Hej!
Od trzech dni przeglądam na facebooku grupy, gdzie bloggerzy mogą pochwalić się swoimi wpisami i muszę Wam powiedzieć, że jestem lekko przerażona, ponieważ na miliard reklamowanych tam blogów, znalazłam chyba tylko jeden w którym faktycznie można przeczytać jakiś tekst. Reszta to mnóstwo zdjęć stylizacji i kosmetyków, albo wiecznie powtarzające się te same porady dotyczące… no właśnie nawet nie wiadomo czego. Pomyślałam sobie, więc skoro ludzie mający ok. 400 obserwatorów (uwierzcie mi specjalnie sprawdziłam) mogą pisać mało ambitne notki, to czemu ja także nie mogę zapoczątkować na moim blogu jakieś bzdurnego cyklu, gdzie mniej ambitni czytelnicy także znajdą coś dla siebie? A jako iż powinnam właśnie siedzieć nad pisaniem pracy zaliczeniowej na ćwiczenia z Klasycznych Teorii Socjologicznych (Ten nieszczęsny KTS, moi znajomi już chyba dostają świra, bo ciągle o nim mówię!) to czemu by nie rozpocząć tego typu cyklu już dziś.
W sumie wybranie, o czym będzie taki „post bez tekstu” nie było niczym trudnym. Od dawna korciło mnie by dzielić się z Wami muzyką, którą słucham, wiadomo na facebooku to szybko zniknie, a post, nawet jeżeli będzie słaby, zostanie na dłużej.
Dziś przedstawię Wam kilka utworów, które na pewno znacie bardzo dobrze, bo albo są stare, albo mówiłam o nich już kilka razy. Będą to piosenki, które towarzyszą mi codziennie od kilku tygodni. Jakoś tak wyszło, że gdy włączam moją mp3 w drodze na zajęcia lub na zwykły spacer do sklepu to zaczynam właśnie od nich.

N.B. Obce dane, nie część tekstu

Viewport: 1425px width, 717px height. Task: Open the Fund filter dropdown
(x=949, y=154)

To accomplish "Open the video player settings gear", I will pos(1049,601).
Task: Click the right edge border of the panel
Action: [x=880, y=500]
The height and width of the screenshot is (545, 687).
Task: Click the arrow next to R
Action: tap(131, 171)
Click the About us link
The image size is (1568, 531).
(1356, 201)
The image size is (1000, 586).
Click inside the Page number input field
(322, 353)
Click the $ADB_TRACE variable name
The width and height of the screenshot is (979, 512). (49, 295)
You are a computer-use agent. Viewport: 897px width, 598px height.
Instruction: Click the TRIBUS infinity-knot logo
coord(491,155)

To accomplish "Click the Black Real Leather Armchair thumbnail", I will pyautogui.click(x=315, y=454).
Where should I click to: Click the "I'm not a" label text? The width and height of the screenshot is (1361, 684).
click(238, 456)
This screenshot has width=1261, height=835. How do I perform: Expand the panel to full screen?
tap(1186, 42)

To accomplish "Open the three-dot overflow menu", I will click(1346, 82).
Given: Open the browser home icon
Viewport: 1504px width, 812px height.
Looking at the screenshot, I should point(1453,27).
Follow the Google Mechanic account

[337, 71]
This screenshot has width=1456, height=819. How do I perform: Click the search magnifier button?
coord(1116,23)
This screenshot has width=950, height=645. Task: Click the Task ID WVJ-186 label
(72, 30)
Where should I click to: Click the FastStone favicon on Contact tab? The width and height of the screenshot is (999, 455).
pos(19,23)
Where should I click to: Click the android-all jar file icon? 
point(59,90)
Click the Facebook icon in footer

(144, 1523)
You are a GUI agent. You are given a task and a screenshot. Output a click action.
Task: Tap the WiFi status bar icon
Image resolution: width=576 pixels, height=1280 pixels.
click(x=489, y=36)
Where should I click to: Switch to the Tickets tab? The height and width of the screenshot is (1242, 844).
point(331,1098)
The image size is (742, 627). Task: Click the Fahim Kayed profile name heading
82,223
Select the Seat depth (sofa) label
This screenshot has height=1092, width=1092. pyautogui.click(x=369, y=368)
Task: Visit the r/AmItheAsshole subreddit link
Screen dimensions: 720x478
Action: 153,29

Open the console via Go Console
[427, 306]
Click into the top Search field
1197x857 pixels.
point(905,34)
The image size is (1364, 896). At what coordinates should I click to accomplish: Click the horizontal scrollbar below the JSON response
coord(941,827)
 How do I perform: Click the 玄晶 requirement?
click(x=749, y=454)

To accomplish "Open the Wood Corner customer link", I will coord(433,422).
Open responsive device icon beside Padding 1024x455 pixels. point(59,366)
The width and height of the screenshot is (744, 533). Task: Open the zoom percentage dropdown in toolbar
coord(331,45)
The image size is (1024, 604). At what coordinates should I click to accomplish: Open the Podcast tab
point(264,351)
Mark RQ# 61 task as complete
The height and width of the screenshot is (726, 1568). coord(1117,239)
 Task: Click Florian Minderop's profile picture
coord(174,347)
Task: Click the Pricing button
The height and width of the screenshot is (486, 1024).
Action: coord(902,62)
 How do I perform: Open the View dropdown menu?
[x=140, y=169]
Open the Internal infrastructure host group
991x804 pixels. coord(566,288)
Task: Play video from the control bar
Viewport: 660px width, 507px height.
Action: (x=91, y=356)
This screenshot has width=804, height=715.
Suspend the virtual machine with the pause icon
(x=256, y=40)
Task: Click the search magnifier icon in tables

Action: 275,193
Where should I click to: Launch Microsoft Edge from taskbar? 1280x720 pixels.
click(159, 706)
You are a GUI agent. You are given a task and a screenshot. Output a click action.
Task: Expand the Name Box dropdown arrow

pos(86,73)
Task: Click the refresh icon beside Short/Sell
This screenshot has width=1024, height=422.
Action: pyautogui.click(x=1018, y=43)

Digital Daggers - The Devil Within
Zakochałam się w tej piosence w grudniu i jak widać nadal mnie ona nie opuszcza. Jest cudowna pod względem muzycznym, co do tekstu nie będę mówić, że jest ambitny, bo opowiada o dziewczynie, którą zostawił facet, ale jest także o dziewczynie, która chce się na nim zemścić, która wie czego chce i nie pozwoli by jakiś gnojek ją źle traktował. Tak, lubię interpretować piosenki po swojemu.
Digital Daggers - Where The Lonely Ones Roam
Pozostajemy w kręgach jednego zespołu, ale co zrobić, że ta piosenka także wkradła się do mojego serca. Za wszystko winię fanvidy, bo to właśnie dzięki nim zawsze znajduję utwory, które nie chcą mnie opuścić doki nie przesłucham ich miliona razy.
Hurts - Devotion
Hurts. Chyba każdy zna. Nie wiem czy każdy lubi, ale ja rozpływam się przy muzyce, która tworzą. Nie wiem czemu (Aaaa, już wiem, w końcu to Brytyjski zespół, a ja kocham Brytyjczyków, hehe), ale jej delikatność i solówki instrumentalne są czymś co moje uszy wprost uwielbiają.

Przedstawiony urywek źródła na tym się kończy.